* [What you need to do]: Rewrite the data below, changing every "pixels" to "px" and leaving everything else as it is.

--- begin ---

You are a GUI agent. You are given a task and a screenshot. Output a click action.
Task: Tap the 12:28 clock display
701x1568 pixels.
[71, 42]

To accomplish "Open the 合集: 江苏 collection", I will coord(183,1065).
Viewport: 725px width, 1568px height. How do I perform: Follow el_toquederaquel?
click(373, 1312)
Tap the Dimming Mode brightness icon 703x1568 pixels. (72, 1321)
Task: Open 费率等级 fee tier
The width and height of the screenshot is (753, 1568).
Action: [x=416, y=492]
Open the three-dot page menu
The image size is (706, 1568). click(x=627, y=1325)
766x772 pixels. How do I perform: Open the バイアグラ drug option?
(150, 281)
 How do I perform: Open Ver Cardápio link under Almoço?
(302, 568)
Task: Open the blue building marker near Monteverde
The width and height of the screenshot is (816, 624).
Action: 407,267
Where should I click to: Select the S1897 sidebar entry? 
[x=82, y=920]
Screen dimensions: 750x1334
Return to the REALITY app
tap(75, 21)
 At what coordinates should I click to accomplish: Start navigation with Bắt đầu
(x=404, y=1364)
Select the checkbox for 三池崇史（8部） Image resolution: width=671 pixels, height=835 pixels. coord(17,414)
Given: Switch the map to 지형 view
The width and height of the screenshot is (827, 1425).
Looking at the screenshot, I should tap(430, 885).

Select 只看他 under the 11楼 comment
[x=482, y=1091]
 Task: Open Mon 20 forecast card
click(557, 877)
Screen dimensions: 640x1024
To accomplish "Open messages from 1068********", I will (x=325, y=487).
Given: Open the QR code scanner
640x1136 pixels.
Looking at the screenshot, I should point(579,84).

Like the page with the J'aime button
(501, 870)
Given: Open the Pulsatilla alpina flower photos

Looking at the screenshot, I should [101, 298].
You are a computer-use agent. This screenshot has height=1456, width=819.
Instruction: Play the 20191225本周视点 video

--- end ---

* [The response]:
You are a GUI agent. You are given a task and a screenshot. Output a click action.
Task: Tap the 12:28 clock display
701x1568 px.
[71, 42]

To accomplish "Open the 合集: 江苏 collection", I will coord(183,1065).
Viewport: 725px width, 1568px height. How do I perform: Follow el_toquederaquel?
click(373, 1312)
Tap the Dimming Mode brightness icon 703x1568 px. (72, 1321)
Task: Open 费率等级 fee tier
The width and height of the screenshot is (753, 1568).
Action: [x=416, y=492]
Open the three-dot page menu
The image size is (706, 1568). click(x=627, y=1325)
766x772 px. How do I perform: Open the バイアグラ drug option?
(150, 281)
 How do I perform: Open Ver Cardápio link under Almoço?
(302, 568)
Task: Open the blue building marker near Monteverde
The width and height of the screenshot is (816, 624).
Action: 407,267
Where should I click to: Select the S1897 sidebar entry? 
[x=82, y=920]
Screen dimensions: 750x1334
Return to the REALITY app
tap(75, 21)
 At what coordinates should I click to accomplish: Start navigation with Bắt đầu
(x=404, y=1364)
Select the checkbox for 三池崇史（8部） Image resolution: width=671 px, height=835 px. coord(17,414)
Given: Switch the map to 지형 view
The width and height of the screenshot is (827, 1425).
Looking at the screenshot, I should tap(430, 885).

Select 只看他 under the 11楼 comment
[x=482, y=1091]
 Task: Open Mon 20 forecast card
click(557, 877)
Screen dimensions: 640x1024
To accomplish "Open messages from 1068********", I will (x=325, y=487).
Given: Open the QR code scanner
640x1136 px.
Looking at the screenshot, I should point(579,84).

Like the page with the J'aime button
(501, 870)
Given: Open the Pulsatilla alpina flower photos

Looking at the screenshot, I should [101, 298].
You are a computer-use agent. This screenshot has height=1456, width=819.
Instruction: Play the 20191225本周视点 video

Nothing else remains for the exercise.